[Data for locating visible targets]
━━━━━━

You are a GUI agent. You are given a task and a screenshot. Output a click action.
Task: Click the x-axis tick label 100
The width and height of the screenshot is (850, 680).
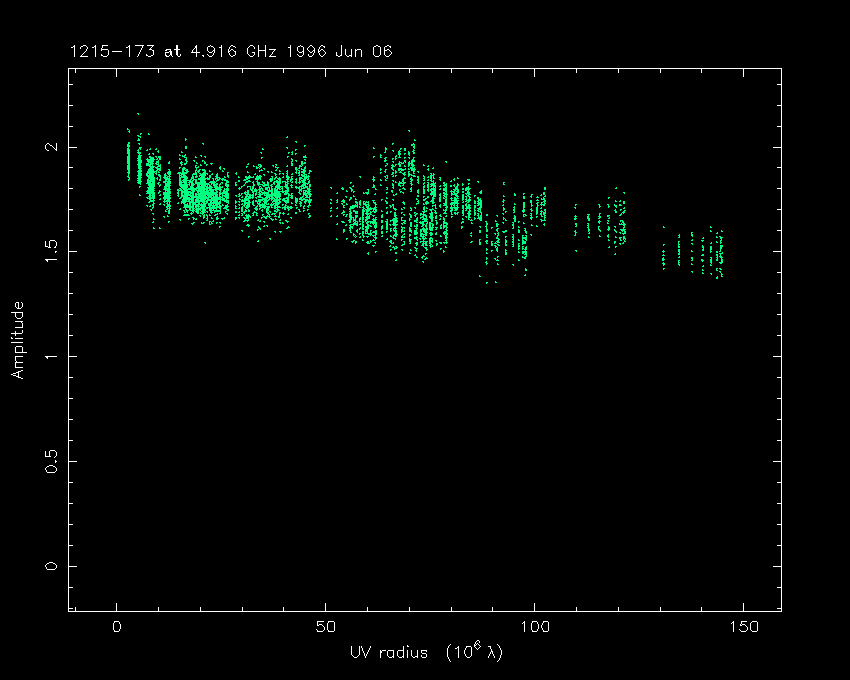tap(535, 627)
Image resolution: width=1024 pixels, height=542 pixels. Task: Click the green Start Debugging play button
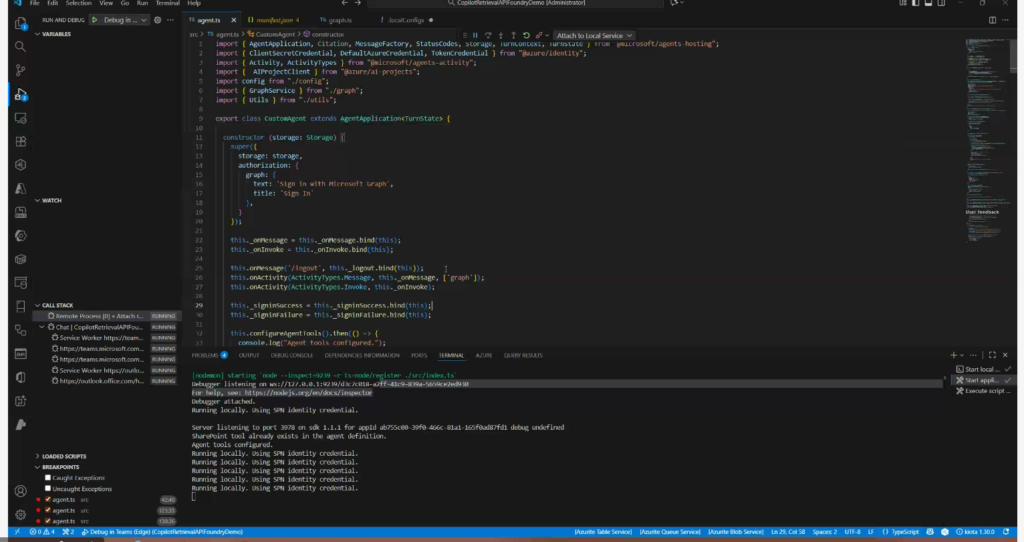tap(95, 20)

━━━━━━

Echo these rows word for word, without the pictures.

You are a GUI agent. You are given a task and a screenshot. Output a click action.
Task: Click the x-axis tick label 100
The width and height of the screenshot is (850, 680).
tap(535, 627)
Image resolution: width=1024 pixels, height=542 pixels. Task: Click the green Start Debugging play button
tap(95, 20)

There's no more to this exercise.